Stored records
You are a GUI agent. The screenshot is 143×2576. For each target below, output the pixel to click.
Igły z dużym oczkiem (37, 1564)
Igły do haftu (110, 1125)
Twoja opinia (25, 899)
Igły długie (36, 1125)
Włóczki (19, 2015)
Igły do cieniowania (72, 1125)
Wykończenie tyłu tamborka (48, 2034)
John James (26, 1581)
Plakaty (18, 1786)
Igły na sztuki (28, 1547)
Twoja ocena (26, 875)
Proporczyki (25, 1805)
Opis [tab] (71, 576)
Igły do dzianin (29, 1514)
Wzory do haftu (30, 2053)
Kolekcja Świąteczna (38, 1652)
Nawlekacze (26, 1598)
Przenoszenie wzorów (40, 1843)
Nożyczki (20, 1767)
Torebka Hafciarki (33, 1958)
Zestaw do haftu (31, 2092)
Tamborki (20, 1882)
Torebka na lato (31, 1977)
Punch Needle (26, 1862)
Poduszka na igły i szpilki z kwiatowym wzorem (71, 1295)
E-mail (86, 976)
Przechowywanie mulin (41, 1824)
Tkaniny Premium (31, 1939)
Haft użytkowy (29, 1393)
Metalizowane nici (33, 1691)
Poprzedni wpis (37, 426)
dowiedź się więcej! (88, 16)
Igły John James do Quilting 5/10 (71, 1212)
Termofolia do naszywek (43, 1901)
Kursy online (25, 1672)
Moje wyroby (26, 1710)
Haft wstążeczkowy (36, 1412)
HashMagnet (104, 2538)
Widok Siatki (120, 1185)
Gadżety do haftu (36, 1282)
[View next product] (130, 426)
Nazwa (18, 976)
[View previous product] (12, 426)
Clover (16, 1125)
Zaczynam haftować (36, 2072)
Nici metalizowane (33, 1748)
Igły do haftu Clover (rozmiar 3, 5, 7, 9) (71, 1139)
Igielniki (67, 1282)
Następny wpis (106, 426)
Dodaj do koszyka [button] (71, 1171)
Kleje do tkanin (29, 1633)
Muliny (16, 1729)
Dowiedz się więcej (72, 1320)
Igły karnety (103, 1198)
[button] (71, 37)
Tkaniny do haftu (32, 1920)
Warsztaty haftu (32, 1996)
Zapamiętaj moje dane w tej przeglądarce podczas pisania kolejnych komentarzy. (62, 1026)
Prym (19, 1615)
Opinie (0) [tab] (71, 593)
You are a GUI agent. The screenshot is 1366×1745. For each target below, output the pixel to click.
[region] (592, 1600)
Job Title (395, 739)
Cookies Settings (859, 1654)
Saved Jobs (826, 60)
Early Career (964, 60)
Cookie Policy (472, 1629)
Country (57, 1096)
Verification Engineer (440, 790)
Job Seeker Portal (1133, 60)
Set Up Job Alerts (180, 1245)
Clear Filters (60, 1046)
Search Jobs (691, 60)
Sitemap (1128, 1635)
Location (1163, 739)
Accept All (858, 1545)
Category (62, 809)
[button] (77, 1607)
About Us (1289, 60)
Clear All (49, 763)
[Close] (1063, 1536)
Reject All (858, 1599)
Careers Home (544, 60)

◆ **TASK STATEMENT**
Every line holding the string "button" should be copied here, so please find those lines in the data.

◆ **FINAL ANSWER**
Dodaj do koszyka [button] (71, 1171)
[button] (71, 37)
[button] (77, 1607)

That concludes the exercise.